EXERCISE OBJECTIVE
Swap "Locate an element" for "Point to an element" in the lines starting at the line that has "has height=550, width=932." and ending after the line that has "center [26, 38].", and return only those lines with everything else unchanged.

[Dataset excerpts]
- - -
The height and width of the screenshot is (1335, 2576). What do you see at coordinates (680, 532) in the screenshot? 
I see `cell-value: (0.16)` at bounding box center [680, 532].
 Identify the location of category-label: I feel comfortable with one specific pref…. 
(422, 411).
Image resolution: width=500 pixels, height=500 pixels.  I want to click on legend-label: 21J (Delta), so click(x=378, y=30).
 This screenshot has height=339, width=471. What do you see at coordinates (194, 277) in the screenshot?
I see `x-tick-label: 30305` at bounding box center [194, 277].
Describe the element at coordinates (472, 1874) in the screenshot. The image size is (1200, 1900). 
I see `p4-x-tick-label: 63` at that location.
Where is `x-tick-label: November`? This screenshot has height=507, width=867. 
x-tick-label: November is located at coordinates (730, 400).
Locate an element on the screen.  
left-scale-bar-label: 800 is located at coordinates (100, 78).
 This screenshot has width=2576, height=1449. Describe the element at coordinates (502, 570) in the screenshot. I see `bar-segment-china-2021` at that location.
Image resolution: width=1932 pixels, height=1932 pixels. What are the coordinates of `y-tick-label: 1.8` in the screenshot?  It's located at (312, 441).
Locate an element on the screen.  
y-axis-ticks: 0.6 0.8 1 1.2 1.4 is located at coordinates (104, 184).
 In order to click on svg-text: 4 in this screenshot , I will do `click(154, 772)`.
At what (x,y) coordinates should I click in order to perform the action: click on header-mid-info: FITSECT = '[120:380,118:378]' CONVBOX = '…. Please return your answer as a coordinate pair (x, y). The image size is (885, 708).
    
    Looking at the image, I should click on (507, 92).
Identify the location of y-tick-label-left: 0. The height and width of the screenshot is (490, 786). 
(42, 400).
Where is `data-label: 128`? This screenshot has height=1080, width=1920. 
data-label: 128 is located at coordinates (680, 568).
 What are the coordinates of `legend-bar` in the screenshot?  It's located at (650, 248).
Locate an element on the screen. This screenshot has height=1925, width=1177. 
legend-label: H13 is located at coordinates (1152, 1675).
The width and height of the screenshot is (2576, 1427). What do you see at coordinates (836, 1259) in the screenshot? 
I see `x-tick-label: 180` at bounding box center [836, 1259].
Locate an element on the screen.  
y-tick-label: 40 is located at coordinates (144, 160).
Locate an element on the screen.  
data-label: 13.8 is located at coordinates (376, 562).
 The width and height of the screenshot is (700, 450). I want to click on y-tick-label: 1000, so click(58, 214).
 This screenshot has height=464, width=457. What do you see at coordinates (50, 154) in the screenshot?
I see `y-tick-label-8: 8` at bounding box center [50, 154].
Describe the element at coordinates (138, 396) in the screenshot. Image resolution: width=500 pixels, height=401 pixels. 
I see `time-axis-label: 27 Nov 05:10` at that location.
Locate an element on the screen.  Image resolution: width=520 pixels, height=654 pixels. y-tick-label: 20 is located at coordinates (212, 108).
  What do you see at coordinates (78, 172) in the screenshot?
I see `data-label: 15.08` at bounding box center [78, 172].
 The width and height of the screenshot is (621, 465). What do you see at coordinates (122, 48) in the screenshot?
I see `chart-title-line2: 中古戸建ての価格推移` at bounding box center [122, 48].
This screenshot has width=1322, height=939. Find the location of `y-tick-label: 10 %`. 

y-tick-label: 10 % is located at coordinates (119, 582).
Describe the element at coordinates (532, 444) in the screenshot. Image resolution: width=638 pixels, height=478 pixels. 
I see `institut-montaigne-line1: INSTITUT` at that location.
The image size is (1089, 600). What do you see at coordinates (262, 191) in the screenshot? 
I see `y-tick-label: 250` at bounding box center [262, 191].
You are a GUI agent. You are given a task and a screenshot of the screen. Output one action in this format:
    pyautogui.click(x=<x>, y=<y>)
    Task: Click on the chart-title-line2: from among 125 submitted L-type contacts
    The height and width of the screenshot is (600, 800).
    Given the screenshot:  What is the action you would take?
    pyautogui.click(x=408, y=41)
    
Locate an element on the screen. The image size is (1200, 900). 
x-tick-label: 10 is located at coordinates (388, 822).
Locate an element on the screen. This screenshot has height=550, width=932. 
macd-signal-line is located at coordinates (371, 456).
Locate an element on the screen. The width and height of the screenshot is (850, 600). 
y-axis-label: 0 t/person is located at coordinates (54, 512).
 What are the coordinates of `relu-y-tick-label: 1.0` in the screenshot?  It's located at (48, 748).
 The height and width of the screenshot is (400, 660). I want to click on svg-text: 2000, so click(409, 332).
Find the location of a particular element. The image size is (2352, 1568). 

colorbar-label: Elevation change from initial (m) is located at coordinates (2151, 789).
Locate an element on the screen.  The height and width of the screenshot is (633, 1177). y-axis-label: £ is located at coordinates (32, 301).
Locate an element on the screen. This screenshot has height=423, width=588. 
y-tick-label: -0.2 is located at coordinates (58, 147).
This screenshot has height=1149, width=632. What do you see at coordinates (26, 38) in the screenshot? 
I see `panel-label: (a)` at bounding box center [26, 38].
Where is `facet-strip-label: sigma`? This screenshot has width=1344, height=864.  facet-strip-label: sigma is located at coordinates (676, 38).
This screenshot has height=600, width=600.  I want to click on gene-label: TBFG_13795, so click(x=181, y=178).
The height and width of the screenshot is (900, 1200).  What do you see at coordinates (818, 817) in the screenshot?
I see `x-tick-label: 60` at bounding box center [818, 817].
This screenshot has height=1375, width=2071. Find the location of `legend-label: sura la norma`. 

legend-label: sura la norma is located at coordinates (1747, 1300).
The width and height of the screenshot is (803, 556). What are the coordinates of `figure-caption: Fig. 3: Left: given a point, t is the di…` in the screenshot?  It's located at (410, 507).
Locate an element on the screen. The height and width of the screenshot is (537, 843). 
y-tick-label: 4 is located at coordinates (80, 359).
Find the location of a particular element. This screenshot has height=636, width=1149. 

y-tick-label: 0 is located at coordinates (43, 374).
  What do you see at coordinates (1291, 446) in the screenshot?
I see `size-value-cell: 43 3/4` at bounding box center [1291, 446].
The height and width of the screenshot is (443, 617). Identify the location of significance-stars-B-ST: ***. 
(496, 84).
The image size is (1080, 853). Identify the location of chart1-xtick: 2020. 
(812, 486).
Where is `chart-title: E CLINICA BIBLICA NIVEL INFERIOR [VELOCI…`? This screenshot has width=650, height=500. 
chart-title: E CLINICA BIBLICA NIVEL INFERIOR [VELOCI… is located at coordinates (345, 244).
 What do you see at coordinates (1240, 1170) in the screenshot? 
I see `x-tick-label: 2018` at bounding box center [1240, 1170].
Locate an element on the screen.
- - -
SOLUTION TO THIS PROBLEM
Point to an element on the screen. This screenshot has height=550, width=932. 
macd-signal-line is located at coordinates (371, 456).
Point to an element on the screen. The width and height of the screenshot is (850, 600). 
y-axis-label: 0 t/person is located at coordinates (54, 512).
 What are the coordinates of `relu-y-tick-label: 1.0` in the screenshot?  It's located at (48, 748).
 The height and width of the screenshot is (400, 660). I want to click on svg-text: 2000, so click(409, 332).
Find the location of a particular element. The image size is (2352, 1568). 

colorbar-label: Elevation change from initial (m) is located at coordinates (2151, 789).
Point to an element on the screen.  The height and width of the screenshot is (633, 1177). y-axis-label: £ is located at coordinates (32, 301).
Point to an element on the screen. This screenshot has height=423, width=588. 
y-tick-label: -0.2 is located at coordinates (58, 147).
This screenshot has height=1149, width=632. What do you see at coordinates (26, 38) in the screenshot? 
I see `panel-label: (a)` at bounding box center [26, 38].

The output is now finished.